Tallon mentioned a recent study published in the British Journal of Clinical Pharmacology (BJCP) that evaluated MHRA’s risk-proportionate approach to clinical trials. He noted that the research shows that the agency has been able to calibrate its level of scrutiny and oversight based on the clinical trial's risk level, which has allowed regulators to reduce the average number of days to approve a clinical trial from 91 days to 41 days.
 
“This is about smart, sensible, proportionate regulation, not over-regulation, not disproportionate regulation, but regulation calibrating to risk,” said Tallon. “Our response to seeing IVDR/MDR is essentially to take that risk proportion approach into what we're doing, particularly through the self-declaration class to IVDs.”
 
Tallon said MHRA has also learned lessons from the US Food and Drug Administration (FDA) based on their history of collaboration.

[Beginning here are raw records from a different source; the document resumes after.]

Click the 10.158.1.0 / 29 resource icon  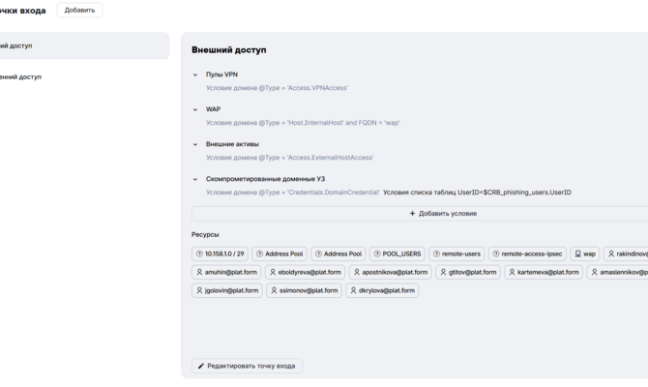tap(199, 253)
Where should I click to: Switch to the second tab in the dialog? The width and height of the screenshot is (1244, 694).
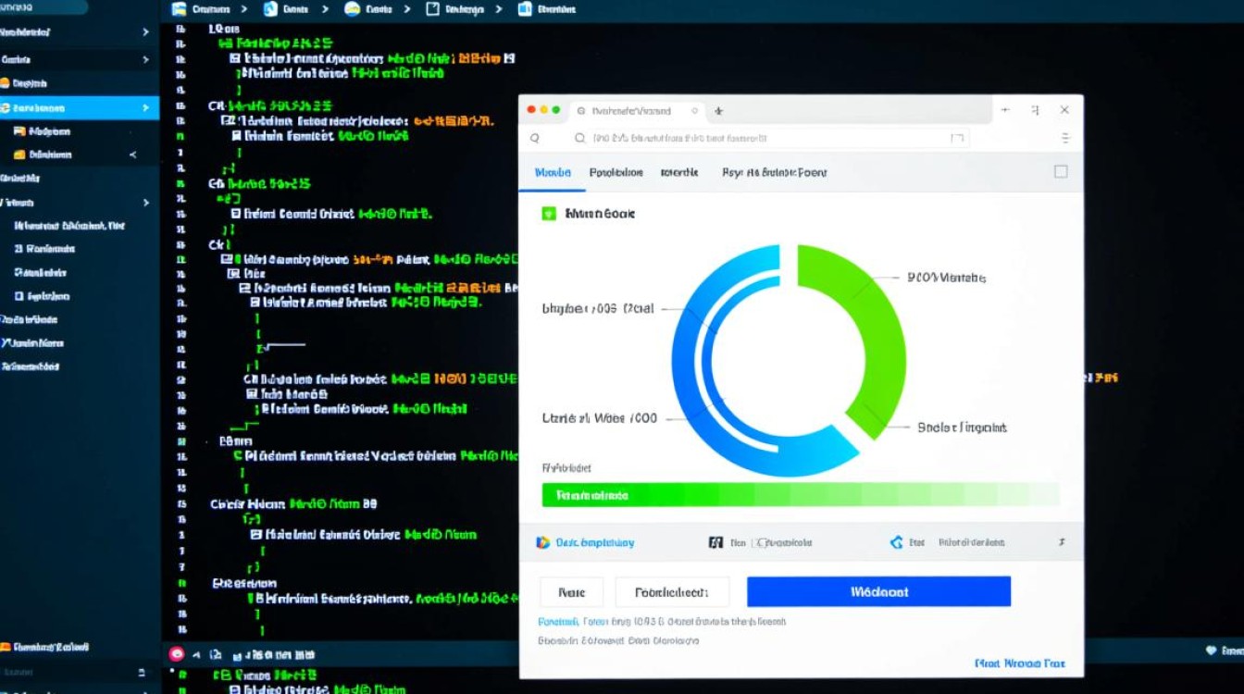coord(616,173)
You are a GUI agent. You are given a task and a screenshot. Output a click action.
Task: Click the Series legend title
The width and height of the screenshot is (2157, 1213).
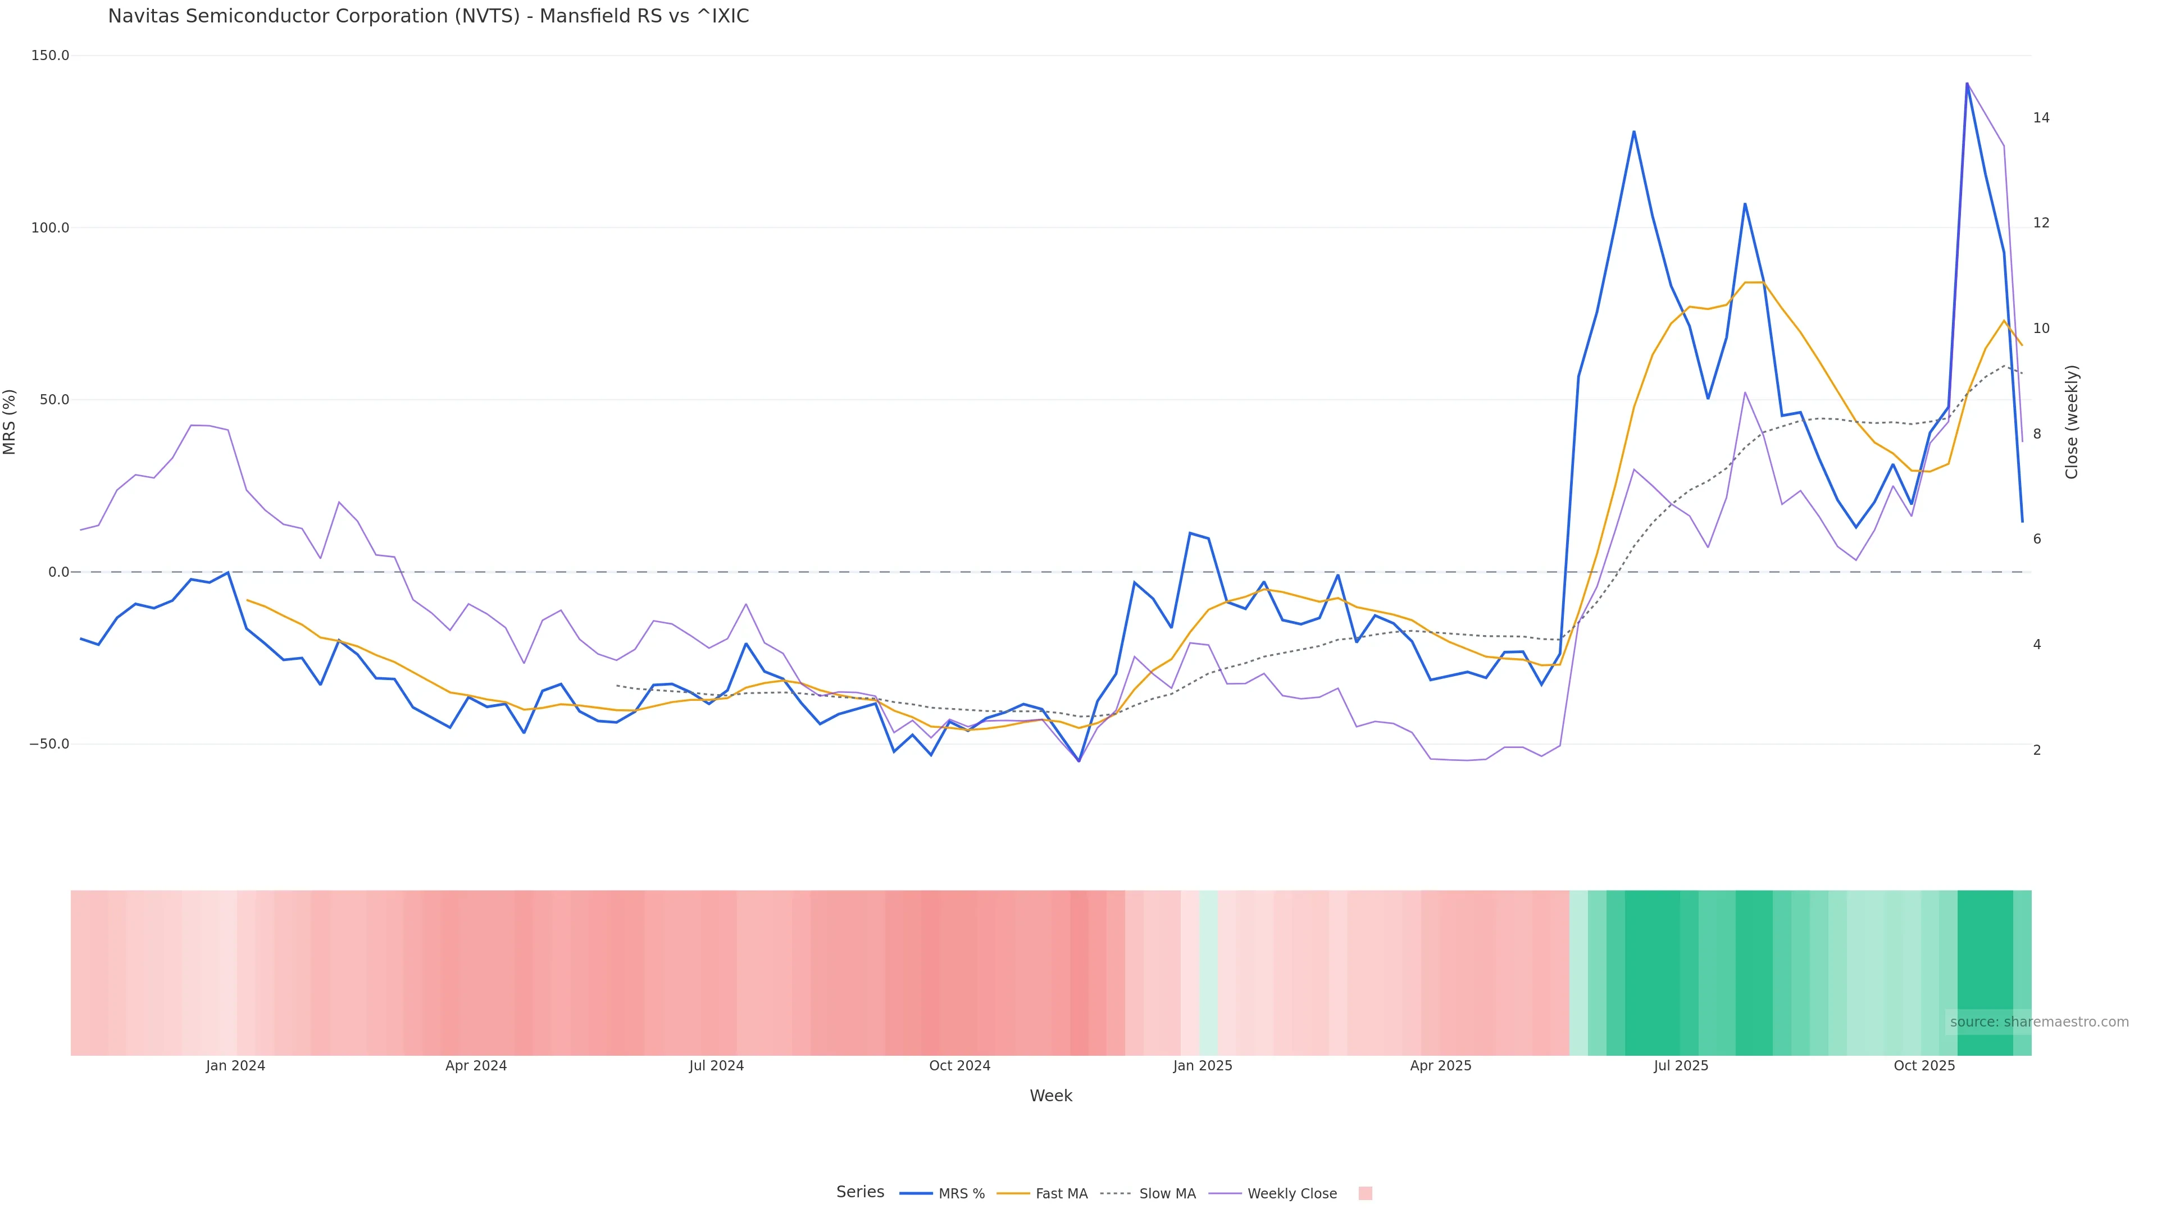tap(860, 1192)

He noted that the two agencies are philosophically aligned regarding their regulatory approach.
 
“We've also, of course, got the benefit of a common [regulatory] language as well as a common cultural language,” said Tallon. “I see that there are a couple of really, really important reciprocal benefits between our countries when we're looking at bringing new products to market.”
 
Tallon said MHRA is open to using regulatory standards developed by FDA. At the same time, he said FDA could benefit from the UK’s National Health Service’s (NHS) multimodal and longitudinal healthcare data, which he said was genotypically and phenotypically similar to the US population. While the two agencies have been working together to address emerging technologies, he also noted that the most important area they have been working on is regulating AI, which he argued will also require a risk-proportionate approach.
 
“Clearly AI and how you regulate for AI is absolutely at the top of our mutual agendas,” said Tallon. “I think it would probably be fair to say that the way that all of our regulatory bodies have been set up around the world have primarily been to date from an era where the principal purpose is to identify the safety and efficacy of small molecules medicines against defined disease targets so you know that the product that you have authorized is a static product that is the same before you authorized it and after you authorized it.”
 
“AI is fundamentally challenging this whole regulatory paradigm,” he added “We need to really think quite creatively about how we redesign the whole regulatory paradigm for an era of AI.”
 
To address the challenge, Tallon said the British government launched the National Commission into the Regulation of AI in Healthcare to bring together key stakeholders, AI experts, academics, clinicians, ethicists, big and small tech representatives, patient advocates, and regulators to advise MHRA on a new regulatory AI healthcare framework expected to be published next year.
 
“Whilst I don't want to prejudge the outcome of that work, it's reasonably clear, I think, to all of us that we need to have a different approach to the initial barrier to entry, so that we have a more proportionate barrier to getting AI enabled devices into market, patients being able to interact with these devices, and then a much more sophisticated approach to real-world monitoring,” said Tallon. “Rather than having a single high [barrier] to get into market, we would have a more proportionate series of hurdles to get into market with a much greater onus on post-market monitoring and surveillance.”